[Work instruction A]
Answer these from the article on the SpaceX IPO report:
(i) What word did Musk use for the report?
(ii) On what date did the controversy erupt?
(iii) How much could the offering raise, according to the later Bloomberg update?
[Work instruction B] Carry on the article about the SpaceX IPO report, starting after its last sentence.

━━━ Supplied passage

Elon Musk is quick to call out any false information regarding him or his companies on his social media platform, known as X.

A recent report that claimed SpaceX was aiming to go public with an IPO in the coming weeks at a massive valuation of $2 trillion was called out by Musk, who referred to it as “BS.”

In a swift rebuke on X, Elon Musk dismissed reports claiming SpaceX had confidentially filed for an initial public offering targeting a valuation above $2 trillion, labeling the information as unreliable.

The exchange highlights ongoing media speculation about the rocket company’s future and Musk’s frustration with what he views as inaccurate financial reporting. The report came from Bloomberg.

The controversy erupted on April 2, 2026, when influencer Mario Nawfal amplified claims from Bloomberg.

The outlet posted that SpaceX had boosted its IPO target valuation above $2 trillion, describing it as potentially one of the largest public offerings in history. Musk challenged the story.

It echoes past instances where Musk has corrected valuation rumors about his companies, emphasizing that speculation often outpaces reality.

Elon Musk debunks latest rumors about SpaceX IPO

Background context adds nuance.

Earlier reports indicated SpaceX had filed confidential IPO paperwork with the U.S. Securities and Exchange Commission, potentially positioning it for a record-breaking debut that could eclipse Saudi Aramco’s 2019 listing.

Initial estimates pegged a possible valuation north of $1.75 trillion, building on a post-merger figure around $1.25 trillion after SpaceX absorbed xAI. A subsequent Bloomberg update claimed advisers were floating figures above $2 trillion to investors, with the offering potentially raising up to $75 billion.

SpaceX remains a private powerhouse. Its achievements include thousands of Starlink satellites providing global broadband, routine Falcon 9 rocket reusability, and a mission to slash launch costs, along with ambitions for Starship to enable Mars colonization.

━━━━━━
━━━ Data extract

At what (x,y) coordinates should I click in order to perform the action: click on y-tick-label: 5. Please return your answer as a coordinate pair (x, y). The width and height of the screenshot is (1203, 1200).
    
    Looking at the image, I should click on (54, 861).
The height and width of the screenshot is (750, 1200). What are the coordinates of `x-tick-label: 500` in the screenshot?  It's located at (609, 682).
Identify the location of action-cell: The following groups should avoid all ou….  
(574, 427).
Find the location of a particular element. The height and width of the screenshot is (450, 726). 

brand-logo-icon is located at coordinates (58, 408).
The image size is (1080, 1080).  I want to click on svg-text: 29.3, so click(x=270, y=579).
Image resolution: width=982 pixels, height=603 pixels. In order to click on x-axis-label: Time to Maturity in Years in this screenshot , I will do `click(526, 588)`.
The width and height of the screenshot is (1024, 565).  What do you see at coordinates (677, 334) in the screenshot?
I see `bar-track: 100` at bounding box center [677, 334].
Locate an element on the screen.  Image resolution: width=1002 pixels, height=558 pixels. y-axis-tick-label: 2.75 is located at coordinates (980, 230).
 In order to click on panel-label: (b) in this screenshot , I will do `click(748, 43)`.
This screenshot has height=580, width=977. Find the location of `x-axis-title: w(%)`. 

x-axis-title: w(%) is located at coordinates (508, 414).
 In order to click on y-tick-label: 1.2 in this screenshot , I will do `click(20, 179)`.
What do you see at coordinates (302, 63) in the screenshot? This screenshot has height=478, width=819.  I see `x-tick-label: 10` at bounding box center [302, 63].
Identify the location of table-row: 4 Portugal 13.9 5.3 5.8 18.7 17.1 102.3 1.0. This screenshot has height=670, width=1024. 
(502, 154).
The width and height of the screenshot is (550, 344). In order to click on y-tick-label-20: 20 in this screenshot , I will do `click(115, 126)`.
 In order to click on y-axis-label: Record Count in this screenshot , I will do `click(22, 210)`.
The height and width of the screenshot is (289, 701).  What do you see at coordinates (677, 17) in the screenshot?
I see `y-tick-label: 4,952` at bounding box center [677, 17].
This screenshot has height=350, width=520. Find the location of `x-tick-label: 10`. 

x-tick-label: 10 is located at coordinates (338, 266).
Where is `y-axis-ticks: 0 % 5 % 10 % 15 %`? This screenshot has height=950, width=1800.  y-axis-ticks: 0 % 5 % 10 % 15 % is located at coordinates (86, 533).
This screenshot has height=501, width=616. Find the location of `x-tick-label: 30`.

━━━━━━

[Task result A]
(i) "BS."
(ii) April 2, 2026.
(iii) Up to $75 billion.

[Task result B]
The company also benefits from government contracts with NASA and the Department of Defense. A public listing could democratize access for retail investors while subjecting SpaceX to greater scrutiny and quarterly reporting pressures.

Critics of the reports point to the confidential nature of filings, which limits verifiable details. Musk has previously downplayed inflated valuations, once calling an $800 billion figure for SpaceX “too high.”

Supporters argue that hype around mega-IPOs, especially amid the ongoing AI fervor, fuels premature narratives that distract from core technical milestones, such as full Starship reusability and Starlink constellation expansion.

The incident reflects broader tensions in tech finance. Anonymous sourcing in valuation stories can drive market chatter and betting activity, yet it risks misinformation.

Bloomberg defended its reporting through multiple articles citing “people familiar with the matter,” but Musk’s blunt dismissal resonated widely on X, with users piling on to question media reliability.

Whether SpaceX ultimately goes public remains uncertain. Musk has teased an IPO tied to Starlink maturity, but priorities center on engineering breakthroughs over Wall Street timelines. For now, the $2 trillion figure joins a list of rumored milestones that Musk insists should be taken with skepticism.